Monday, March 14, 2016

The Review: Hot Tub Time Machine (old review)

Okay, now I know a lot of people shit on this movie for the title alone. But I’m one of those people where if you have something that sounds goofy enough I will check it out. Hot Tub Time Machine is one of those kinda movies. Now to let everyone know, when this movie was billed as the next hangover I was hesitant. I’m that one guy that didn’t like The Hangover. At all. I chuckled at one scene and that was it. But I figured I’d give this one a shot.

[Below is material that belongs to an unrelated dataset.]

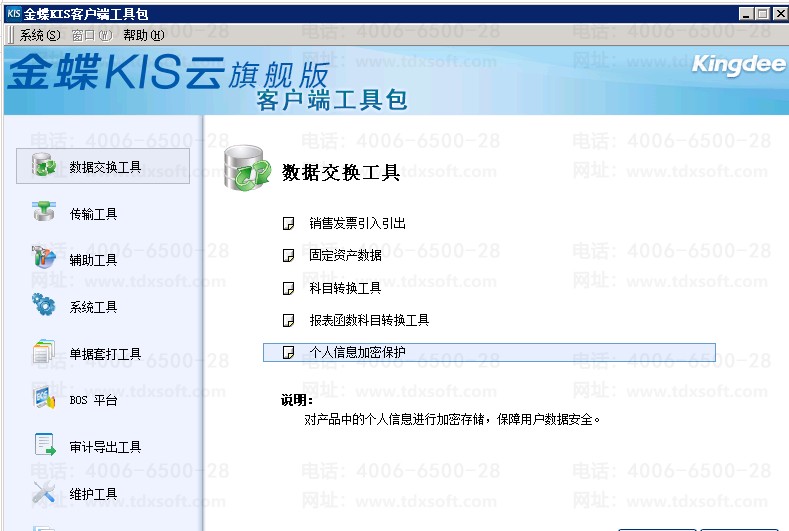Click the 维护工具 wrench icon
This screenshot has width=789, height=531.
[x=44, y=493]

This movie stars John CusackRob CorddryCraig Robinson, and Clark Duke. Cusack comes home to find his wife has left him with nothing. Literally. His nephew played by Duke lives in his basement playing video games about prison. Corrdry almost kills himself drunk driving. Not actually while driving but check it out and you’ll see why it’s the dumbest and funniest ways to almost die. And Robinson works at a pet boutique pulling objects out of dogs asses and helping them lose weight.

They all decide to take a trip to a place they used to go to when they were younger. A ski resort that was the place to be in the 80’s. They arrive and its dead. Everything is shut down and they have a bellhop with one arm and a bad disposition played by Crispen Glover who has experience with time travel films. While realizing how shitty their lives now are they decide to jump into the hot tub to relax. After spilling a drink on the controls they are transported back to 1986.

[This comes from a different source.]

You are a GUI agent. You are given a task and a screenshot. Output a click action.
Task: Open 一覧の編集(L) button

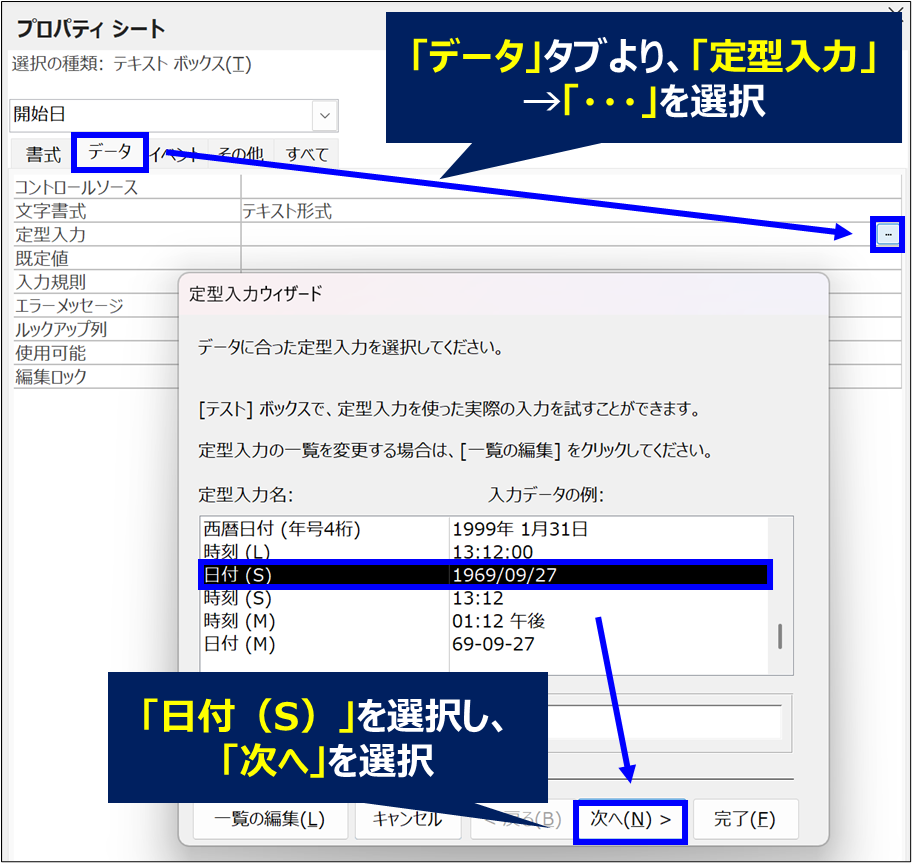(x=270, y=819)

See, this is the point where you decide to check out or continue going. They look around the ski lodge and see MTV playing videos (the first sign something isn’t right), ALF on television, leg warmers, cassette players, jerry curls, and the one thing that solidifies that they are in the past.

“What color is Michael Jackson?”

Clark, who is the youngest character and having not been born in 1986, sees his mother as a crack snorting slut. He realizes that changing any small thing will affect their futures. Some of the guys don’t see that as such a bad thing. After trying to stay on the same path as they did back in the past things happen that make them realize that it may not be such a bad thing to alter the future just a tiny bit. Would you still break up with that hot girl? Would you still sleep with that other one? Would you allow your ass to be kicked? Would you go for the girl you never even saw the first time around?

This movie is not only funny as hell but it made me wonder what kind of stuff I’d do with access to a time machine. Oh, and before I forget. Chevy Chase is in this movie. Yeah. And the always hot as hell Lizzy Caplan. You may not know her name but you’ve seen her before and she is just too damn hot for me. I recommended seeing this movie with some goofy ass friends unless you don’t mind laughing in a theater alone. I don’t.